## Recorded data
===

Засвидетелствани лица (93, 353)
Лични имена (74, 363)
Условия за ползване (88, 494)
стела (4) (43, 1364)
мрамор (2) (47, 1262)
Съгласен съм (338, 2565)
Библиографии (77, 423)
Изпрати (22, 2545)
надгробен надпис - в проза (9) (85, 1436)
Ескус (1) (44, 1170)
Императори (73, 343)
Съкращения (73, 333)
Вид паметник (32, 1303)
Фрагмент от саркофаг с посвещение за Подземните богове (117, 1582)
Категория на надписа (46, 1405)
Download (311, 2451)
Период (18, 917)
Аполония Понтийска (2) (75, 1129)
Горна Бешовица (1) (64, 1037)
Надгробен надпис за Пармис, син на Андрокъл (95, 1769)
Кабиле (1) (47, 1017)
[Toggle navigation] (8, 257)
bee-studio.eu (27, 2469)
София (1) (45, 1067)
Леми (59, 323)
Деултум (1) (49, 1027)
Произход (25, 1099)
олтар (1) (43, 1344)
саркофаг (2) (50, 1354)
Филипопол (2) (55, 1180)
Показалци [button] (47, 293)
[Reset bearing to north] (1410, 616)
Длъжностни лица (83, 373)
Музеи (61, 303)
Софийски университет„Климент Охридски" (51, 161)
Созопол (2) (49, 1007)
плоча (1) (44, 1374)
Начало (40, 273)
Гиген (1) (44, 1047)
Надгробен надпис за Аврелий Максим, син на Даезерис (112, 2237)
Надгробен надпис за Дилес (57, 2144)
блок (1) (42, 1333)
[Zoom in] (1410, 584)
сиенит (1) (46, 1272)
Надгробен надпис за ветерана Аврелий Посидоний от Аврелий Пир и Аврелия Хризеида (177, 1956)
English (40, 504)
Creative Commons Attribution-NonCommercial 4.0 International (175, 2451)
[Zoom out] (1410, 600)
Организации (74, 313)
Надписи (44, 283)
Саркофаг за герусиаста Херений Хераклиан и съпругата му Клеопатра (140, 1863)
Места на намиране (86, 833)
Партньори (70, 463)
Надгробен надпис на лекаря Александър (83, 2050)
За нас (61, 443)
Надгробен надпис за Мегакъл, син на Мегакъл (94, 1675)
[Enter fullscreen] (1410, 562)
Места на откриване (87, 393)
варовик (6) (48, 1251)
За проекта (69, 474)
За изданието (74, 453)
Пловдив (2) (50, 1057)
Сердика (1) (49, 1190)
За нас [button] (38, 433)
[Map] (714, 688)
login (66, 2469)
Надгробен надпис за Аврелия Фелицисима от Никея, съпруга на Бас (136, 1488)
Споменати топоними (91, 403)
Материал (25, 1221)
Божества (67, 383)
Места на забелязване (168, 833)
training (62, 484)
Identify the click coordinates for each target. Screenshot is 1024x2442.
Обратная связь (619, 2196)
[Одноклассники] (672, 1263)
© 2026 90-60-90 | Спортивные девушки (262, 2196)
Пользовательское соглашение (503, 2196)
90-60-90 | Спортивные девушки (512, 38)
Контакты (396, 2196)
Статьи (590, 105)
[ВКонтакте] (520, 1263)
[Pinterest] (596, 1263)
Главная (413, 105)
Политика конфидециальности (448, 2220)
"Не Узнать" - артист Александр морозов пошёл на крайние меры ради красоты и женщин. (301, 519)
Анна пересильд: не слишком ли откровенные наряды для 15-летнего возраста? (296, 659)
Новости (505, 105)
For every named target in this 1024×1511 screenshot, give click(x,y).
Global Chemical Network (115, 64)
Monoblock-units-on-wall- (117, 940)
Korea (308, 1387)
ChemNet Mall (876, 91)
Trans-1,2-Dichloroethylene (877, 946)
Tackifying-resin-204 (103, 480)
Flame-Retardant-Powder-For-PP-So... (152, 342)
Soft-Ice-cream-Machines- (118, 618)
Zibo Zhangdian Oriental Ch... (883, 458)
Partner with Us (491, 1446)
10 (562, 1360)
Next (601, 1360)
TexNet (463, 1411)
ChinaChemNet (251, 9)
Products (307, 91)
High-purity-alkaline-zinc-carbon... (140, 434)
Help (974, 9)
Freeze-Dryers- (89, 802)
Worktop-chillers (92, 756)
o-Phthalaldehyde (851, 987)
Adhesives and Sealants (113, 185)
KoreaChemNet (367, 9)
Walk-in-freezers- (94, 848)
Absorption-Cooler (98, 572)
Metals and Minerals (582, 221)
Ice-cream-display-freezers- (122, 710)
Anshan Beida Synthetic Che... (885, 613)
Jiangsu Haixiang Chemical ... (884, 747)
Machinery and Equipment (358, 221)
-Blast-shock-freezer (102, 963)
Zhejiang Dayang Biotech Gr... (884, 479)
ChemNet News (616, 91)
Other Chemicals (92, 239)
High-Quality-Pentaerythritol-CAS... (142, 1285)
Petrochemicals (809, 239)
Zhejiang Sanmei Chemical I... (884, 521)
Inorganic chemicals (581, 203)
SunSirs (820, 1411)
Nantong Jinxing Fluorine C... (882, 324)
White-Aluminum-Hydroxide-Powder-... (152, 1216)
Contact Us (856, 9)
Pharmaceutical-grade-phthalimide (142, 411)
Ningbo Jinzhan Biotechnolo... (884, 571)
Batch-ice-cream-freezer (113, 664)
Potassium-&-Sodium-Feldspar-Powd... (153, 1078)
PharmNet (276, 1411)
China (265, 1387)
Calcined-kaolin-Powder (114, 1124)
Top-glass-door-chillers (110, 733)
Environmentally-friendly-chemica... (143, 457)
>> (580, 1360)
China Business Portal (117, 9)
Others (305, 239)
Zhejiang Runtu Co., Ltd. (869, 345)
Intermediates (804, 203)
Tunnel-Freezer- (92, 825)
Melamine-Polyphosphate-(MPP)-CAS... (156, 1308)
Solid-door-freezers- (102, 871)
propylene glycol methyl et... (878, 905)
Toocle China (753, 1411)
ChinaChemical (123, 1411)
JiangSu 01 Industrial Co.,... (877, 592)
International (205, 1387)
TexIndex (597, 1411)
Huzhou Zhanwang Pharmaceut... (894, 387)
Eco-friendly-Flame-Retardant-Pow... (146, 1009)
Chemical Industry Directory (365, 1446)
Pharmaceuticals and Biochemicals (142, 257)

===

## WORK TO COMPLETE
Take every line above that includes the string "International" and return it.

## ANSWER FOR THIS EXERCISE
Creative Commons Attribution-NonCommercial 4.0 International (175, 2451)
International (205, 1387)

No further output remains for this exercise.